_What you will do_
The copy must run from the line containing "Screen dimensions: 938x2030" through the final line of the records, both included, exactly as written. It should contain no pictures.

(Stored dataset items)
───

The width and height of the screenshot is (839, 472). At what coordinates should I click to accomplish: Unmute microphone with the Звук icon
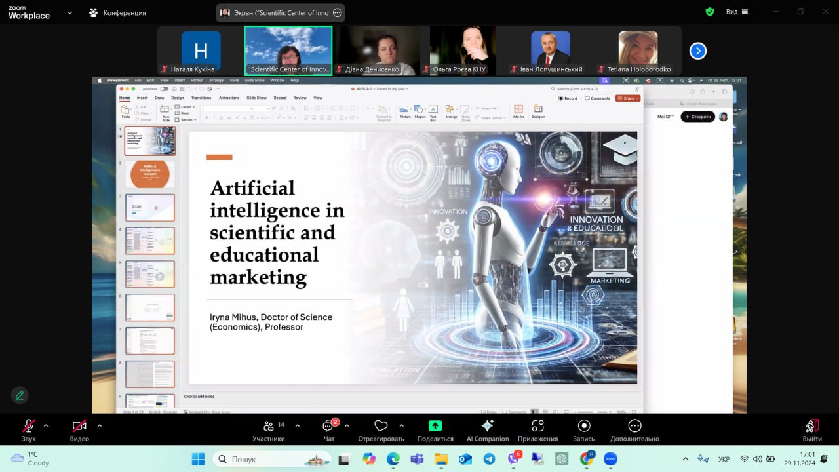28,426
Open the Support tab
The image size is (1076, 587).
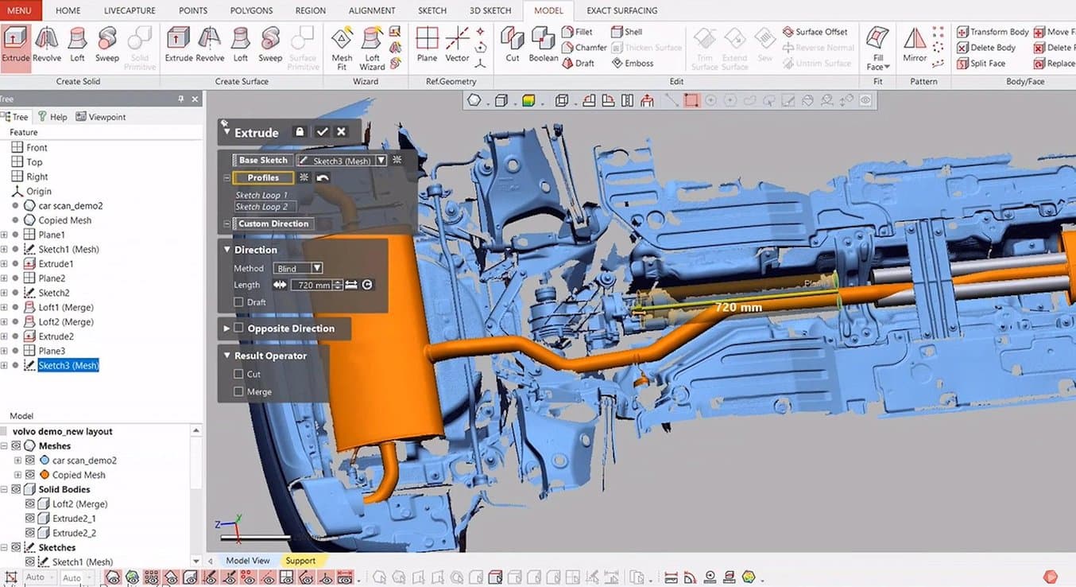click(x=300, y=561)
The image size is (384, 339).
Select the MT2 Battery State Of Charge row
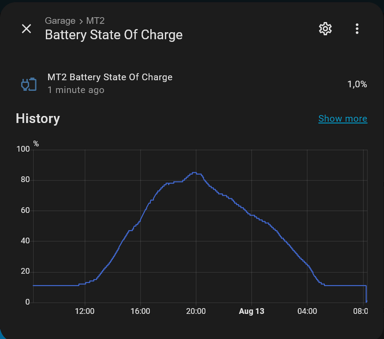tap(110, 77)
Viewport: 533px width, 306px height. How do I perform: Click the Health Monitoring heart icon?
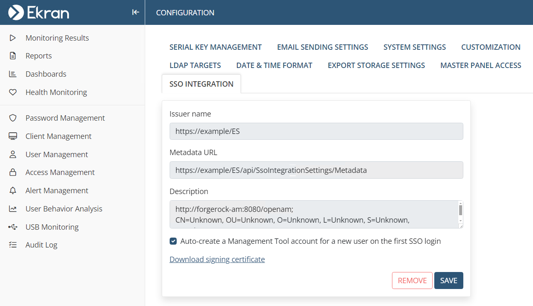[x=13, y=92]
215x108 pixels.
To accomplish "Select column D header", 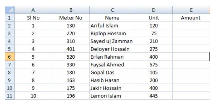I will (154, 10).
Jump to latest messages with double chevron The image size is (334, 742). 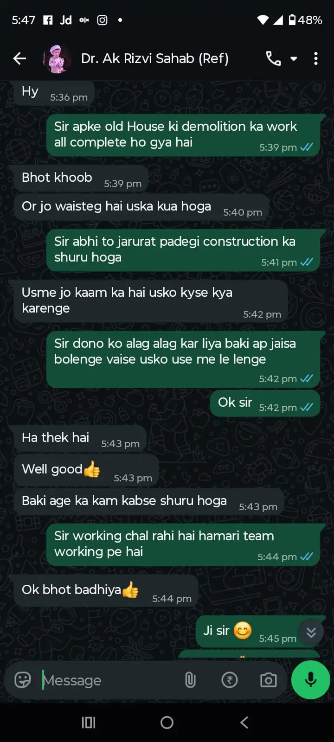(x=311, y=633)
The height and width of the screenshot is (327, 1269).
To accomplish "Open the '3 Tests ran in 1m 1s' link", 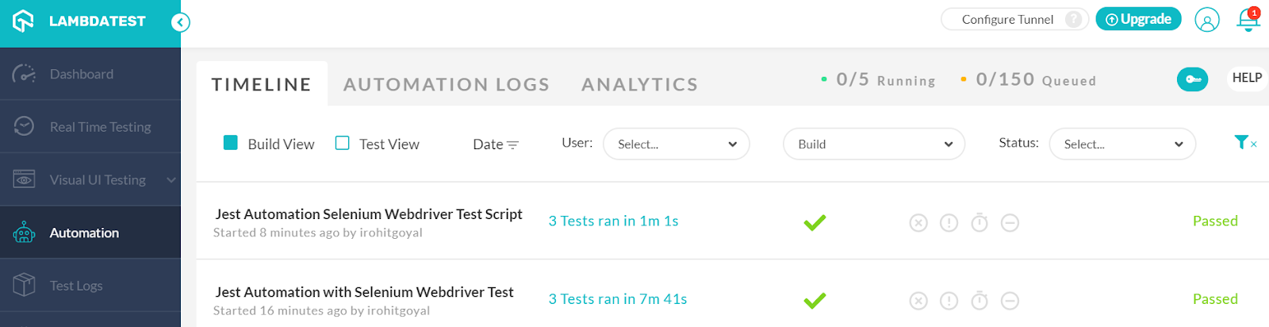I will coord(613,221).
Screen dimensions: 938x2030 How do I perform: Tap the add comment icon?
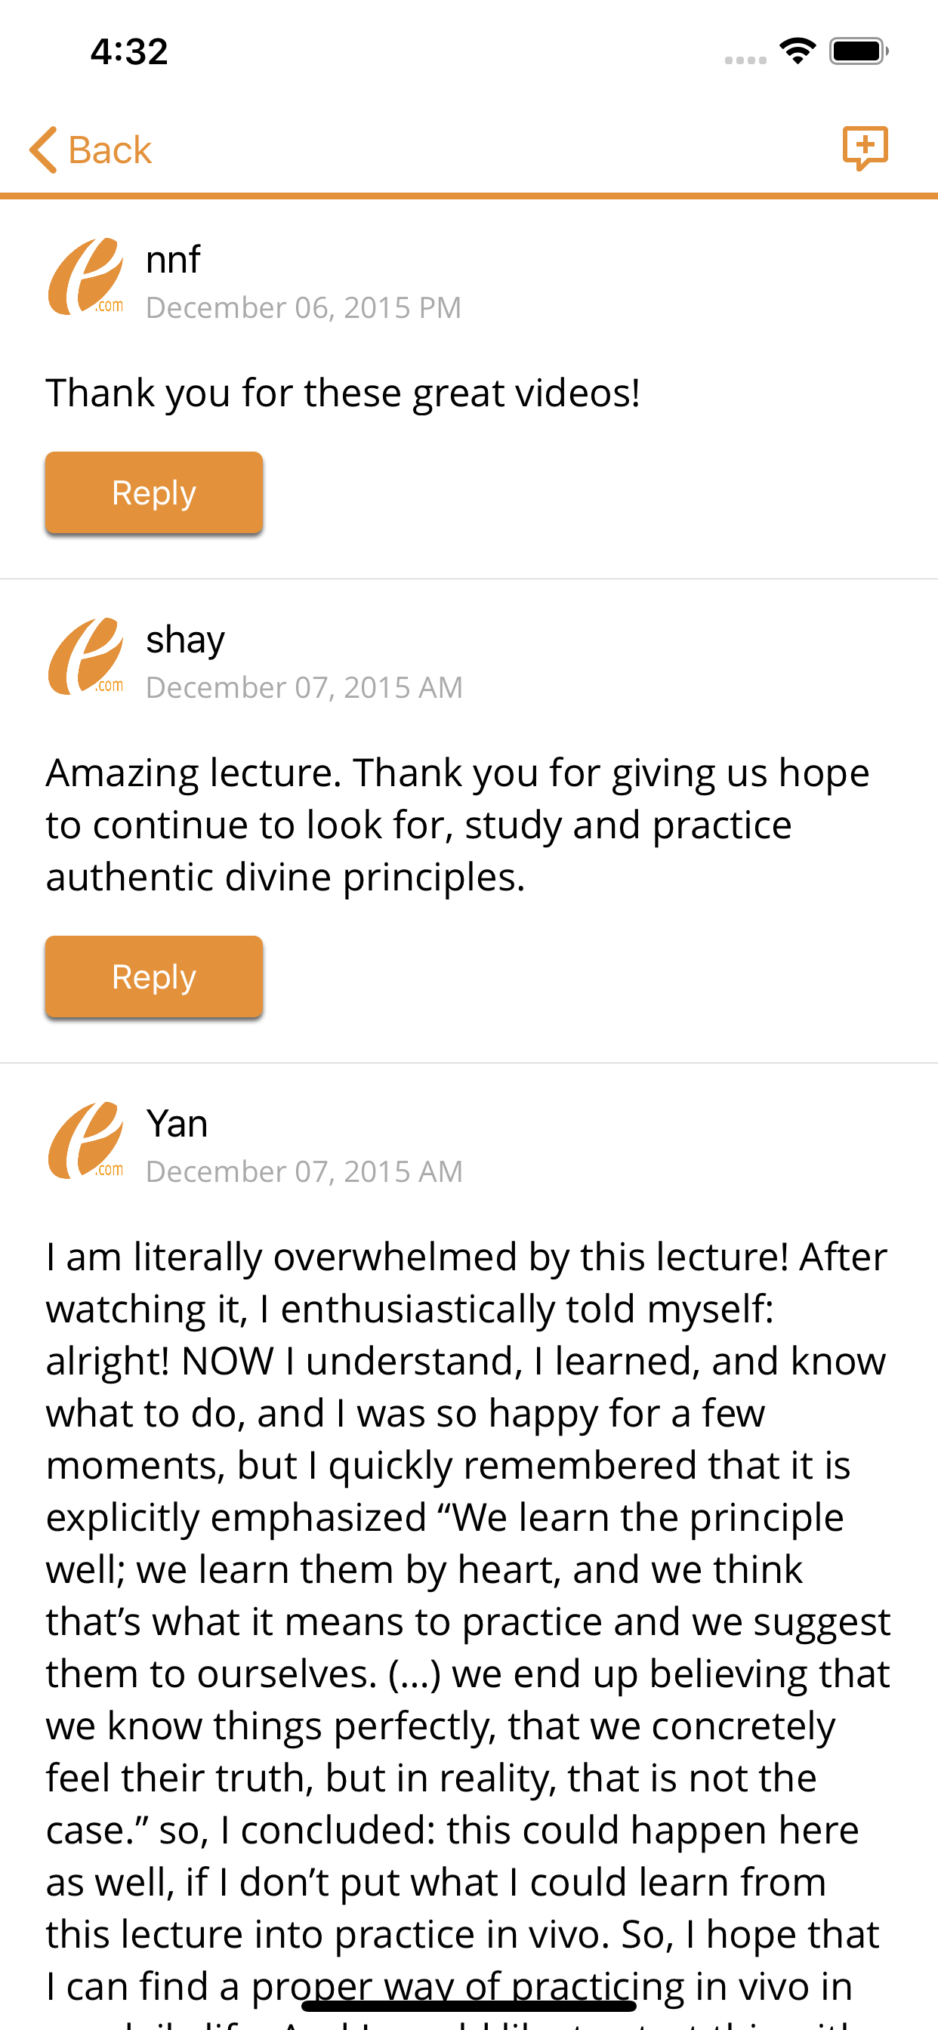(865, 148)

───

_Task response_
Screen dimensions: 938x2030 How do I perform: Tap the add comment icon?
(865, 148)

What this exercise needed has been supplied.